Monday, 21 July 2014
Figure World 2014 & More work on Perry Boney
Ol' Boney his-self.
Last Saturday, 19th July, Teresa and I visited Figure World for the first time. In the beautiful setting of Oundle School, itself set in the very picturesque village of Oundle, enthusiasts for figure modelling put on a show that's still quite new, and is, apparently, the only UK show solely dedicated to figure modelling.
This is actually the view looking out from the venue, but it's still part of the school, and gives the flavour of the setting.
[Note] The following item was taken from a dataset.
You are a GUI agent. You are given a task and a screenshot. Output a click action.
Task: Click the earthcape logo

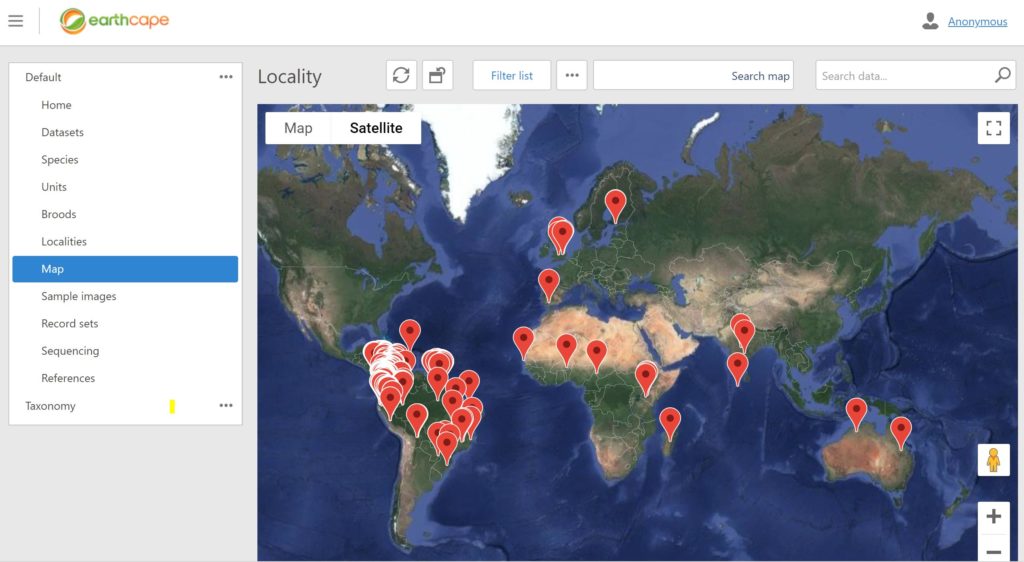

I was there to further work on my Perry 'Bonaparte Crossing The Alps' figure. I wanted a wooden base, and some matt enamel. A pretty short shopping list for me! I was tmpeted by some nice but pricey 54mm metal Napoleonics, and also some superb books on modelling trees, by Gordon Gravett. But I managed a rare feat of self control, and only got what I'd originally intended to buy. Phew!
Today I boldly embarked upon the next, and to me the scariest step: modelling a scenic base. I've never done anything like this before. Even the bases for wargaming figures I made over two decades ago, when I originally built up armies as a youngster, were nothing like this is intended to be. I want to emulate the rocky ground in the David Painting. I'm also setting the miniature on a round wooden base, so I needed to somehow cut out a neat circular section of the rocky scene.
I wanted to use the modelling of the rocky setting as an opportunity to tilt the horse into a more reared-up pose, as per the painting. The figure as is, if based directly onto a flat surface, is in quite a different pose to the very alive and energised David renderings.
In the end I used some yellow/grey Milliput. This Milliput is as old as some of my older Humbrol enamel tinlets, i.e. over 20 years old, minimum! But, amazingly, it's still usable. Having mixed the epoxy materials together, I started modelling a sloping disc, using various knives and sundry other tools. I then used a plastic lid, from a cylindrical spice container, which I'd found was more or less the perfect diameter, and cut into the Milliput, cookie-cutter style.
I like this view, as it shows clearly the jagged rock edges that I've modelled in the style of David's Belvedere painting.
I superglued the Milliput to the wooden base, and went around the edges attempting to tidy them up. In the process my nice clean cut cookie-edging lost a bit of its sharpness. But I'm satisfied, especially as this is a first ever attempt. I then put a it of superglue on the base, and pressed the painted figure into the Milliput 'rocks', before going to work to try and achieve a satisfying balance between preserving aspects of the sculpted base, and integrating it into my David-style rock scene.
Where the integration of the figures' base and the Milliput rocks looked pretty clumsy when unpainted, I think this black undercoat draws it all together quite nicely.
Impatience then lead me to paint the Milliput, after it'd only sat and 'gone off' for around about one hour. So far it's just had one coat of 'Umbrol matt black. Tomorrow I'll work on painting the rocks. Then I need to varnish the whole thing - figure and rocks, but not the wooden base - which is another stage I'm a bit worried about: as the figure stands (I know, I know, he's actually sitting!) I've used a mix of matt, satin and gloss paints, not to mention several metallic colours.
A guy at Figure World sold me a spray can of Testors varnish. It doesn't actually say what finish it is anywhere I can see, rather alarmingly and annoyingly . I did specify matt... so I very much hope it is matt! I'm feeling very chary of spraying Boney and his horse, as I don't want to wreck all the paint work with a uniform lacquer. But I need to do domething, as the Army Painter Quickshade wash I used on the mane and tail is a bit glossy/shiny, and I don't like that!
Once the base is modelled and painted, I think I'll commission an engraved 'plaque'. I got the contact details for someone who can do that at Figure a World as well. So it was a useful trip! Below are a few examples of the kind of eye-candy that was abundant at this show. There was all sorts of stuff, but I continue to confine myself mostly to Napoleonics.
I couldn't resist the WWI artillery diorama though. There was also a guy at the show trading as Tommy's War, and his WWI figures were both very impressive and highly tempting. And that's saying something for me, as it's a period I'm not much drawn to as a rule (mind you, I do like German lancers mit pickelhaube!). I also very much liked this WWII 'Landser' as well, modelled on a photo from the German Signal magazine.
The photo that inspired the model, from my copy of Swastika At War (Hunt/Hartman).